The new generation of cystic fibrosis drugs means that “it may soon be possible to offer safe and effective molecularly targeted therapies to 90% of persons with cystic fibrosis,” wrote NIH director Francis Collins, who lead the team that discovered the CFTR gene in 1989, in a recent New England Journal of Medicine. That is simply jaw-droppingly terrific – but, again, it took three decades. “Breakthrough” and “science” shouldn’t be in the same sentence.

First in 2020?

Next up? BioMarin has just submitted a biologics license application to FDA, for the first gene therapy to treat a hemophilia (A). Valoctocogene roxaparvovec is expected to receive FDA approval for marketing in the first quarter of 2020. I wonder if they’ll name it Roxy.

The Progeria Research Foundation (PRF) recently announced submission to FDA of the final results of clinical trials for lonafarnib, to treat some symptoms and extend survival in children and teens with a type of the rapid-aging condition. Lonafarnib approval has been a long time coming, as the PRF has diligently searched for all progeria patients in the world. The drug was a failed cancer treatment; years of basic research led to the realization that, at the molecular level, it could counter progeria.
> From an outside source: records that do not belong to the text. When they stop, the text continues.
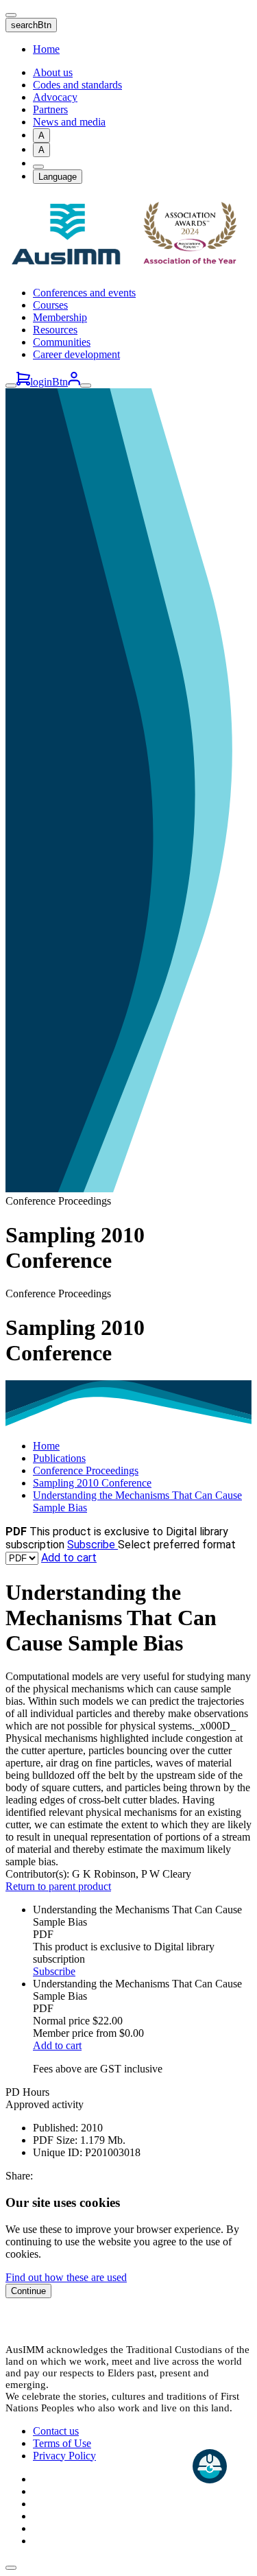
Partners (50, 109)
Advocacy (55, 97)
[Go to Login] (74, 382)
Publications (59, 1458)
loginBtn (49, 382)
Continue (28, 2291)
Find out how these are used (66, 2277)
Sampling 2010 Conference (92, 1483)
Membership (60, 317)
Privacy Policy (64, 2455)
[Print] (38, 167)
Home (46, 49)
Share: (19, 2176)
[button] (10, 2568)
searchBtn (31, 25)
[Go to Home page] (128, 269)
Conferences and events (84, 292)
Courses (50, 305)
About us (53, 72)
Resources (55, 329)
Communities (61, 342)
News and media (69, 122)
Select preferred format (177, 1544)
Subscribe (92, 1544)
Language (57, 177)
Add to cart (69, 1557)
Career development (76, 354)
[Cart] (23, 382)
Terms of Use (62, 2443)
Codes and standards (77, 85)
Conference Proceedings (85, 1470)
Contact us (56, 2431)
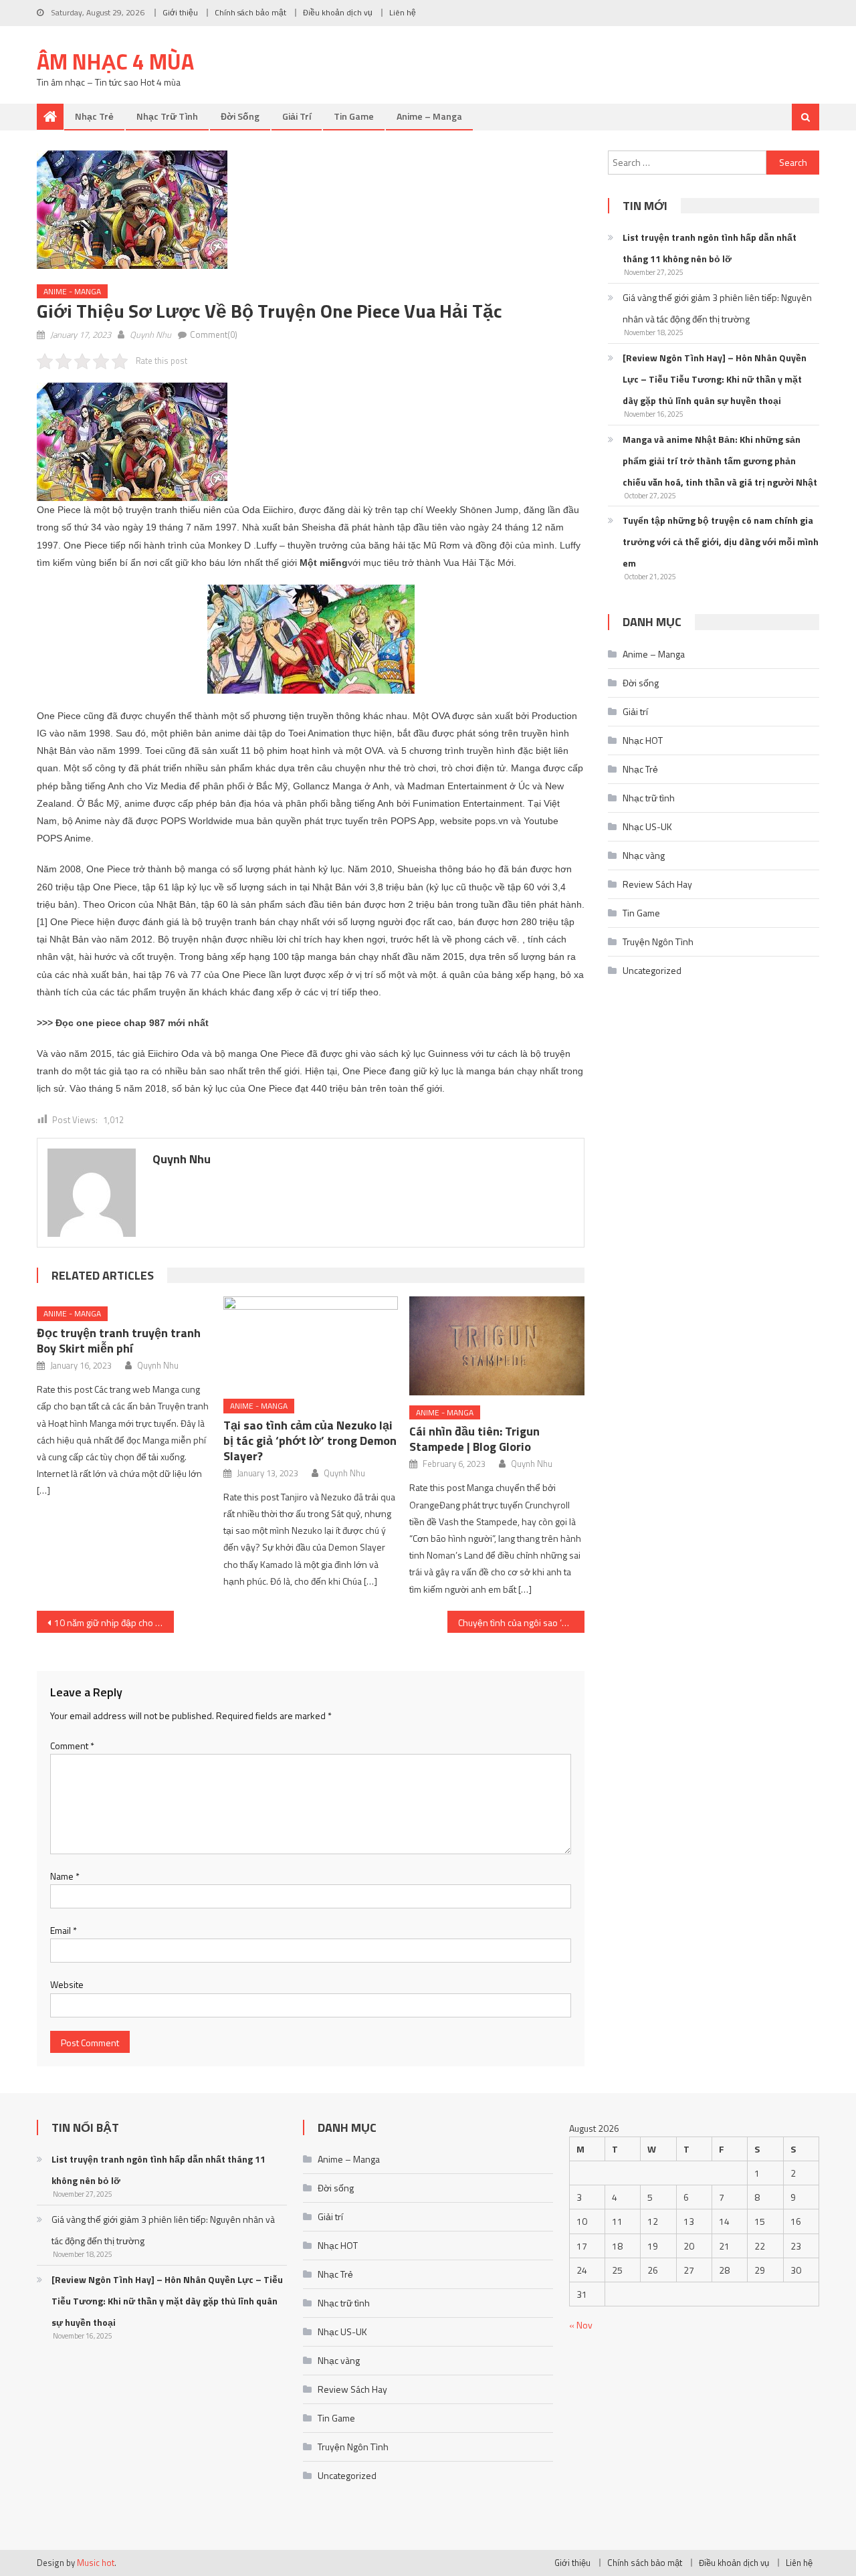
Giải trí (296, 116)
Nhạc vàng (644, 855)
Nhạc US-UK (647, 826)
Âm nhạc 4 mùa (115, 61)
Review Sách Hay (657, 884)
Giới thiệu (180, 12)
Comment (72, 1746)
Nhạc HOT (643, 740)
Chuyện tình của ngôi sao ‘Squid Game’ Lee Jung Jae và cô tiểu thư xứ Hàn (521, 1622)
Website (67, 1984)
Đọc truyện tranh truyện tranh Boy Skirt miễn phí (119, 1340)
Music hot (95, 2562)
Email (63, 1930)
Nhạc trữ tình (167, 116)
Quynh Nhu (150, 334)
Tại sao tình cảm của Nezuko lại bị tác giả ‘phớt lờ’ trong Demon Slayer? (310, 1440)
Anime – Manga (429, 116)
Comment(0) (213, 334)
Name (65, 1876)
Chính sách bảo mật (250, 12)
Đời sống (240, 116)
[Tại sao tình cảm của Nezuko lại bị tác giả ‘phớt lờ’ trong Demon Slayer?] (311, 1342)
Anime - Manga (72, 291)
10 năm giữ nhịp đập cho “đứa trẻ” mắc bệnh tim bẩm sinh (114, 1622)
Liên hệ (402, 12)
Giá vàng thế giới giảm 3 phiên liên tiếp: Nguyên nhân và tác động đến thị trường (717, 308)
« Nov (581, 2325)
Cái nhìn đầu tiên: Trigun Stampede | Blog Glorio (474, 1439)
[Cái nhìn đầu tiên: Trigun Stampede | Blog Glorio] (496, 1345)
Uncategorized (652, 970)
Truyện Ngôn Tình (658, 941)
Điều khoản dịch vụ (337, 12)
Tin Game (354, 116)
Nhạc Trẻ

The pipeline is full! See my recent DNA Science post Gene Therapy Update: Remembering Jesse Gelsinger, which lists ongoing clinical trials for treatments for genetic diseases. How many will make next year’s list of FDA approvals?

 

 

Discussion
  1. I always enjoy your columns! Given that there are therapies in the works for both beta thalassemia and sickle cell disease, what do you believe is the most likely path for future treatment of sickle beta thalassemia? i.e., would a patient need to undergo separate treatments for both sickle cell disease and beta thalaseemia or would treating one or the other provide enough healthy hemoglobin? (I realize there are different beta thalasemia mutations that might affect the recommended treatment, e.g. for sickle beta zero thalassemia vs. sickle beta plus thalassemia.)

  2. Thanks for the response! Until something like that becomes available, would it make sense to treat SBT with one of the therapies currently being developed for either SCD or BT?